【質問者】
安川 力 名古屋市立大学大学院医学研究科視覚科学准教授
【様々な受傷機転により起こる。注意深い問診と診察により早急な対処をするよう心がける】
穿孔性眼外傷・眼球破裂は,何らかの外的要因で眼球を構成している角膜や強膜が裂けている状態を指します。近年,検査機器や治療技術の進化により眼疾患の視力予後は改善していますが,この2つは今もなお視力予後が不良です。
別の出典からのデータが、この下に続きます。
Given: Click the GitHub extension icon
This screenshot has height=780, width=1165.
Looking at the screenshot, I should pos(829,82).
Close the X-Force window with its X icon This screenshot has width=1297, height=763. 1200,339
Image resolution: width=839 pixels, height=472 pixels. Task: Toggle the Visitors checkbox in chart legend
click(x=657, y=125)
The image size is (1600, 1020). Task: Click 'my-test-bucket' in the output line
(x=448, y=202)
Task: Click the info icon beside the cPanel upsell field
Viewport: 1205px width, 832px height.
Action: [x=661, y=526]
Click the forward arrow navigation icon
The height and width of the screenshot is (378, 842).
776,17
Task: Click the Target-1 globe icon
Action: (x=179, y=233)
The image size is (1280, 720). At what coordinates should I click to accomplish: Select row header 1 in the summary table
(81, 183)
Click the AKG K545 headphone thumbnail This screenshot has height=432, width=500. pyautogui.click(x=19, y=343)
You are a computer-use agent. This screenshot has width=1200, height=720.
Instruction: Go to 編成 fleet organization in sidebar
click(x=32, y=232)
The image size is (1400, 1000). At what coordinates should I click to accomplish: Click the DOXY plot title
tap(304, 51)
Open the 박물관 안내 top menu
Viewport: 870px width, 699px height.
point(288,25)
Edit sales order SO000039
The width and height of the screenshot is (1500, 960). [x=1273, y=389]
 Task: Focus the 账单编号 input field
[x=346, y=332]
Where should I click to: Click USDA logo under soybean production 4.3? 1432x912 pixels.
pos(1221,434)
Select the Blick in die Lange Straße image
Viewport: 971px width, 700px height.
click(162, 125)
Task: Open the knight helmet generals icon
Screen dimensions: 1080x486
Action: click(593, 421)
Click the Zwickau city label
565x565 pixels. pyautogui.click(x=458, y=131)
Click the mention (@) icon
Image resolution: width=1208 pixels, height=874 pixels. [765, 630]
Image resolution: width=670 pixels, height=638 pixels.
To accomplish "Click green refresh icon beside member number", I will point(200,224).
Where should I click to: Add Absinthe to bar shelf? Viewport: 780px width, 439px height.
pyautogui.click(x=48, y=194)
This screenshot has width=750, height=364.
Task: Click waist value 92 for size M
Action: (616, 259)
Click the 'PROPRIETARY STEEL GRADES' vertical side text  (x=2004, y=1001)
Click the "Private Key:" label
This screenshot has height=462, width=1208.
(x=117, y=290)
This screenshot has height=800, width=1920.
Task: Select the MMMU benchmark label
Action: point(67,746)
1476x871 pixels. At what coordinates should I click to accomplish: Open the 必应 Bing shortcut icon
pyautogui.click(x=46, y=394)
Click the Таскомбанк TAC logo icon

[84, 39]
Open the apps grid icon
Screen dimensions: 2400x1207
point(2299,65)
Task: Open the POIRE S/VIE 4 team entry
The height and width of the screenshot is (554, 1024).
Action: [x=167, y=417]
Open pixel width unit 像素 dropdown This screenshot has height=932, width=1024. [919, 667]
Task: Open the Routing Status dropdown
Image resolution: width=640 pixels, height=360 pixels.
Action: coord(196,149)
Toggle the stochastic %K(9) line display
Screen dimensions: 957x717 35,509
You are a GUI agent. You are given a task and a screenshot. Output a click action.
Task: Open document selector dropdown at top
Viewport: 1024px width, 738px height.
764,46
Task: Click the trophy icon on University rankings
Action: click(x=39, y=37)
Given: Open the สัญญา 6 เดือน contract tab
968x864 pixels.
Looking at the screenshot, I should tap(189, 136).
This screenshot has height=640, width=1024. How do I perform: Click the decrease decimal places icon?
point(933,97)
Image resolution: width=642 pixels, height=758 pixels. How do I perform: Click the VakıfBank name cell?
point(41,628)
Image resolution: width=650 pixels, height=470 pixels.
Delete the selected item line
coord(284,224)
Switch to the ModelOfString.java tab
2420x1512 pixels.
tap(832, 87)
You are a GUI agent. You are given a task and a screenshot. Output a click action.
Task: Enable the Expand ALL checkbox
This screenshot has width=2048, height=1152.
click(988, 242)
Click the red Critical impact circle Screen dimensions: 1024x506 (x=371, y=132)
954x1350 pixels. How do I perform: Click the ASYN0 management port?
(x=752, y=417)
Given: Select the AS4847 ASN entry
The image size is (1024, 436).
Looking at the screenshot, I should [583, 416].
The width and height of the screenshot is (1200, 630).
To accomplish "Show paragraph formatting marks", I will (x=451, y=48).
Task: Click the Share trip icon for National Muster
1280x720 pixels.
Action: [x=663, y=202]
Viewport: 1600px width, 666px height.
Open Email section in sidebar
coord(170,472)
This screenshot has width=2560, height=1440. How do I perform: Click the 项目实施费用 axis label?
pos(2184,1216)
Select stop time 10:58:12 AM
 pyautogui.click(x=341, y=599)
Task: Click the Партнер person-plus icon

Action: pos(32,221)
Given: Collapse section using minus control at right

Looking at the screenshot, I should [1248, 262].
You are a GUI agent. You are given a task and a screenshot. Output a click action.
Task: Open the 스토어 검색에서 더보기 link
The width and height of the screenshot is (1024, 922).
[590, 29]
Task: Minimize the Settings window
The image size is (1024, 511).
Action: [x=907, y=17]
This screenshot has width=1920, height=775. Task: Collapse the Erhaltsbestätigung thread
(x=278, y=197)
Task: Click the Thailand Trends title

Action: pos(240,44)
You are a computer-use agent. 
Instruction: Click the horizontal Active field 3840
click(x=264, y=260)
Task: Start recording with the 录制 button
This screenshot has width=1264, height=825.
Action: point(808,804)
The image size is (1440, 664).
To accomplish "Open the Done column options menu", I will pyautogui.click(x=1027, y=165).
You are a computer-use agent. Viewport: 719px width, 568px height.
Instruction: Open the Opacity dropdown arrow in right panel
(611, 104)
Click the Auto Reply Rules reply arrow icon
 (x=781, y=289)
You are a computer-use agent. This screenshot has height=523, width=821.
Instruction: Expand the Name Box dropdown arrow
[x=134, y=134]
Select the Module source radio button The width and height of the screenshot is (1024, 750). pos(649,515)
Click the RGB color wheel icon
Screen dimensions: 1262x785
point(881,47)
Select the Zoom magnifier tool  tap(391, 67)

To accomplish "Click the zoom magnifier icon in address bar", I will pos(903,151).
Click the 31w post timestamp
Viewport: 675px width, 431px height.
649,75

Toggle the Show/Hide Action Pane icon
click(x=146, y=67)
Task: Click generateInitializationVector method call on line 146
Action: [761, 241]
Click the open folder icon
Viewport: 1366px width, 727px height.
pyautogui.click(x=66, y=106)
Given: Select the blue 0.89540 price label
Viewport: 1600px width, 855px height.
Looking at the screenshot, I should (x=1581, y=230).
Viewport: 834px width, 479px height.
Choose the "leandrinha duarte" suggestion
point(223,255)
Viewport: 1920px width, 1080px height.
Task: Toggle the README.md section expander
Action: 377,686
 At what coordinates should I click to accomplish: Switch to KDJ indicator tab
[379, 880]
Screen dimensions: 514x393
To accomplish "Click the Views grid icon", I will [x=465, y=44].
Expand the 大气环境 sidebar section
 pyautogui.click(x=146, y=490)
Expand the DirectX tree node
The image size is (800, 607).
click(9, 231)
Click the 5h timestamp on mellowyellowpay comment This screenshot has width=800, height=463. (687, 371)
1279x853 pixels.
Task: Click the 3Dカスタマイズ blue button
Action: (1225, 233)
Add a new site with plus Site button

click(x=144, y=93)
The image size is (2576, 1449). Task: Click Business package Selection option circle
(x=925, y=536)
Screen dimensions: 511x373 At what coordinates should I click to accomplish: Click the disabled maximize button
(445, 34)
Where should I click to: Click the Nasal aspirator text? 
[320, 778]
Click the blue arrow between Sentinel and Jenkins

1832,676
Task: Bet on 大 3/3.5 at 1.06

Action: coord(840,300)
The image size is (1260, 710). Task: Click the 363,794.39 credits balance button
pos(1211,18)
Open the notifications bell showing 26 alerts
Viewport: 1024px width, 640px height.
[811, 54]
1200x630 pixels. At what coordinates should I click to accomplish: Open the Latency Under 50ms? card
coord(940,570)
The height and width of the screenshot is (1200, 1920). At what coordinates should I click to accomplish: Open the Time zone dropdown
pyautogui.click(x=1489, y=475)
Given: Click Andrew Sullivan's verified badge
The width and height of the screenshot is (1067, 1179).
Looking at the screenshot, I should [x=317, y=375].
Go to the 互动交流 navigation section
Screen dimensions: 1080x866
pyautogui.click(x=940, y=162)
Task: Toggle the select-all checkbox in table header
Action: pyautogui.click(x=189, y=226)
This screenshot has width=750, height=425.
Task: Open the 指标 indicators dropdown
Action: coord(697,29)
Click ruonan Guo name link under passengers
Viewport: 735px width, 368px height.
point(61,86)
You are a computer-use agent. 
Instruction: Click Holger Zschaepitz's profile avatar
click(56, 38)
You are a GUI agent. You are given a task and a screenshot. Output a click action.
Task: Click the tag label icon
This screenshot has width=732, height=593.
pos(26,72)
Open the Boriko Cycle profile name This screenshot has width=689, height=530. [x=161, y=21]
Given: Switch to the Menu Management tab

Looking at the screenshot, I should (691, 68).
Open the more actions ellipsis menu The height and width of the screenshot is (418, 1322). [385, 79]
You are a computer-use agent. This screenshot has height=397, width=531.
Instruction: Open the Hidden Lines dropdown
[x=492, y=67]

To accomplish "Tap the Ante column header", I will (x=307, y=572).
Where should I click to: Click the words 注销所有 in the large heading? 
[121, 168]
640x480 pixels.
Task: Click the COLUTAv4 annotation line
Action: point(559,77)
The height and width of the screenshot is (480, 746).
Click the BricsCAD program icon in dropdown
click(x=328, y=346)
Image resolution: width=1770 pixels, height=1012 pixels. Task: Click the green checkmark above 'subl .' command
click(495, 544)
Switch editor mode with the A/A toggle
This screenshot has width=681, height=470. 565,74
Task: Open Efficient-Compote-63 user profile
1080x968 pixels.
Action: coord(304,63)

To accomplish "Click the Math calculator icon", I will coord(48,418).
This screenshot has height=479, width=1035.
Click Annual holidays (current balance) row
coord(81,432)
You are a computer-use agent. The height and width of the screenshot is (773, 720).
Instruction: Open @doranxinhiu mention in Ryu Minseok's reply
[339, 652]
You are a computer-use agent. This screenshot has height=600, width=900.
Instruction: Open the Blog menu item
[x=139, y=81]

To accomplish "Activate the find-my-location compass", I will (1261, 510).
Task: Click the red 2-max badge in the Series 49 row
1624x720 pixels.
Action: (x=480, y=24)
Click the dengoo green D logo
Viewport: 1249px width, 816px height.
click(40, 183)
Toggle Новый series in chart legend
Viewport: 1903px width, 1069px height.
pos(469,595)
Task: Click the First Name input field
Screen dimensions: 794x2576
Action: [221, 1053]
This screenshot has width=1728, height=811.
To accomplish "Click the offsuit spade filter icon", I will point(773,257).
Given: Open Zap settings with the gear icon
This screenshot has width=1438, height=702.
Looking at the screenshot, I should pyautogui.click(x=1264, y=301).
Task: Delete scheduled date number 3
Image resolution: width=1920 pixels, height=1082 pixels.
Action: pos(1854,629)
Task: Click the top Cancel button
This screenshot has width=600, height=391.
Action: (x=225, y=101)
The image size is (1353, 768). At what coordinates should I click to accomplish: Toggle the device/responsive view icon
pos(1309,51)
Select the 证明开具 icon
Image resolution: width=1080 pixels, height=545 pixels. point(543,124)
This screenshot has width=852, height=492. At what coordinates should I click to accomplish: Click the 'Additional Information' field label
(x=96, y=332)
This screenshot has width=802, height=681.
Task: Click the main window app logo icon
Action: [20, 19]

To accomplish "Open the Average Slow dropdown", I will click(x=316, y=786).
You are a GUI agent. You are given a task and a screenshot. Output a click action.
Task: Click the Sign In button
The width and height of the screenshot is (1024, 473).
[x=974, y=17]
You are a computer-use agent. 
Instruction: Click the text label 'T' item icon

穿孔性眼外傷・眼球破裂の受傷機転に関して,国内の基幹病院10施設の約400例をまとめたデータから,就労,転倒,交通事故,スポーツの順で多いことがわかりました1)。就労は比較的若年で男性の割合が高く,眼球破裂より穿孔性眼外傷が多い傾向でした。芝刈り機や釘,ワイヤーブラシ,サンダー,針金などが具体的な原因として挙げられます。受傷時の保護ゴーグルの装用率は1.3%とかなり低い結果でした。保護ゴーグルを装用していればこのような眼球穿孔は防げた可能性があります。就労の次に転倒が原因として多い結果でした。平均年齢は73歳と高齢で女性の割合が高い傾向にありました。穿孔性眼外傷よりも眼球破裂が多く,比較的大きな裂創であり視力予後はすべての受傷機転の中で最も不良でした2)。高齢化率の上昇する先進諸国では,今後転倒による眼外傷が増加する可能性があります。交通事故による受傷では自動四輪車が最も多く,次に自転車によるものが多い結果でした。しかし感染例はなく,比較的視力予後が良好でした3)。交通事故では事故関連者がいることが多いため,医療機関を早期に受診でき,受傷から初期対応までの時間が短いことが関連していると考えられます。スポーツ外傷ではゴルフと釣りによるものが多く,他の受傷機転と比較して若年であり,感染の合併が多い結果でした4)。スポーツ外傷は屋外での受傷であることから,受傷と同時に細菌が侵入しやすいと考えられます。